[opendtv] Re: Internet TV distribution architecture

  • From: "Manfredi, Albert E" <albert.e.manfredi@xxxxxxxxxx>
  • To: "opendtv@xxxxxxxxxxxxx" <opendtv@xxxxxxxxxxxxx>
  • Date: Wed, 8 Jan 2014 22:10:09 +0000

Craig Birkmaier wrote:

> The actual location of the servers is largely irrelevant.

Only if you try to twist arguments just to get the last word.

Mirrored servers have to be close to the end user, within ISP networks, when 
the content is popular and the owner wants a good user experience. More so, the 
higher the bandwidth. The numbers are as plane as day.

Therefore, local servers are needed before the masses can use Internet 
distribution of TV content. Therefore, the local broadcasters, some of them at 
least, should have an opportunity here. And as an added bonus, local 
broadcasters playing this role could continue the practice of local ad and news 
spot insertion. Which the TV networks might appreciate. Or they can let 
existing CDNs take up the slack, obviously.

> The post 911 situation was an expected anomaly given the spike in
> usage.

And so would mass migration to Internet TV viewing.

>> Here is the information that was already provided to you, but which
>> you should seek out on your own now, to make it stick. For LTE in
>> broadcast mode, what is the relationship between b/s/Hz and tower
>> spacing?
>
> It depends on what you are trying to do. If you want to cover an
> entire market with the same IP a Multicast the number of sites can
> be small

We went through an *excrutiatingly* long period before certain people finally 
realized that the distance between towers in any SFN, had impact on the 
spectral efficiency (hint: guard interval). Originally, DVB-T was rather 
constraining, then DVB-T2, for FIXED service, relaxed that constraint. For 
mobile service, where symbol duration has to be short, the tower spacing 
constraint remains much like it was with DVB-T1, even when using DVB-T2.

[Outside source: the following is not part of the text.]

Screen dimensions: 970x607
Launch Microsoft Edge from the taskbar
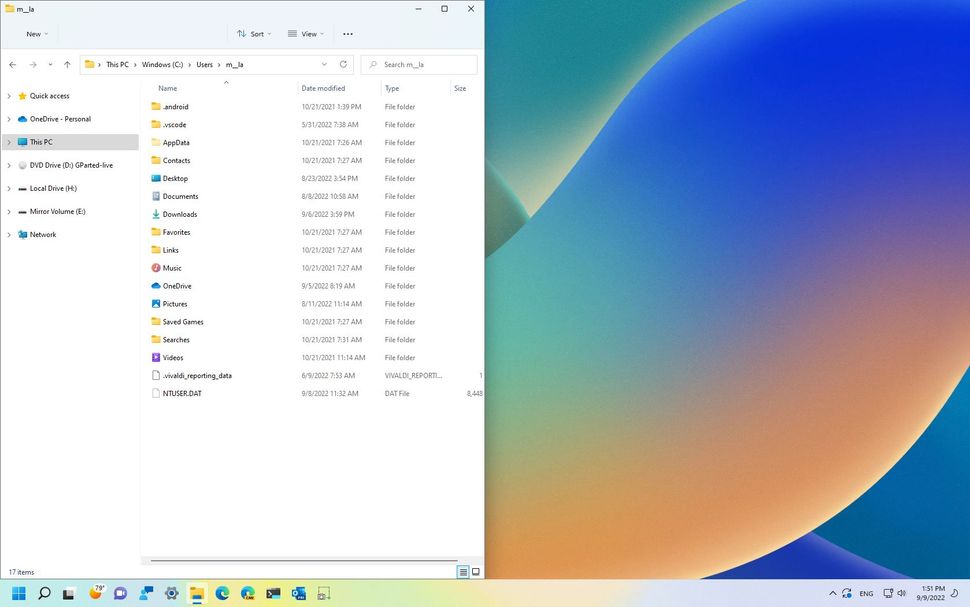tap(222, 593)
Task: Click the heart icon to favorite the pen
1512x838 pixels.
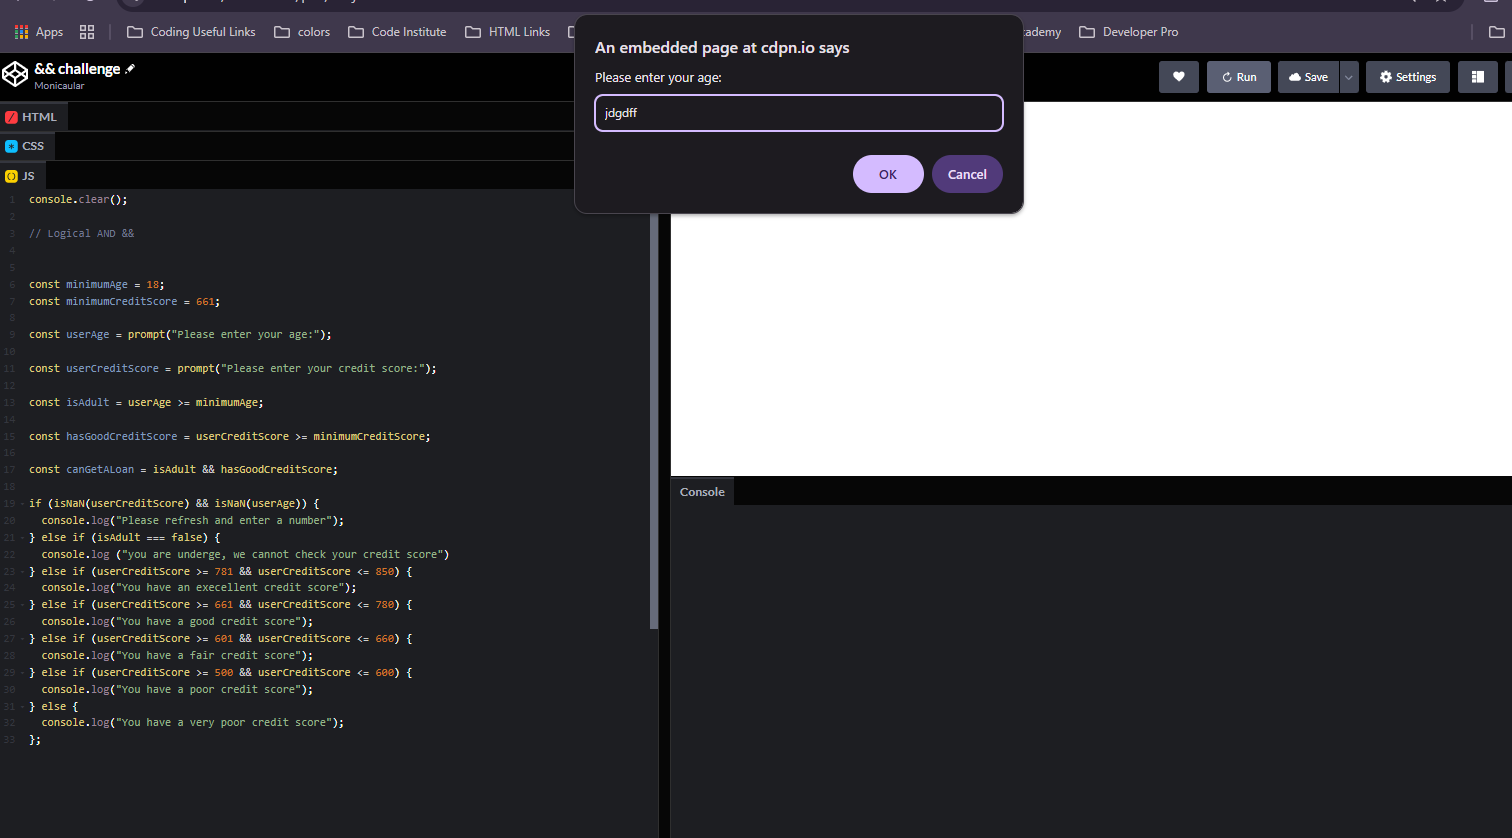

Now we have a 2-way medium, LTE, designed for mobility and for small cells, 
which includes a multicast-broadcast mode. Let's not go back to square one. 
Just like DVB-T, there are specific constraints to tower spacing, in an SFN, 
when LTE is used. And it should not be surprising if the LTE tower spacing 
constraints are more severe than they are for a one-way big stick broadcast 
medium like DVB-T.

So I ask you again. In order to approach the spectral efficiency of ATSC, what 
is the tower spacing needed with LTE? You really need to dig up that number.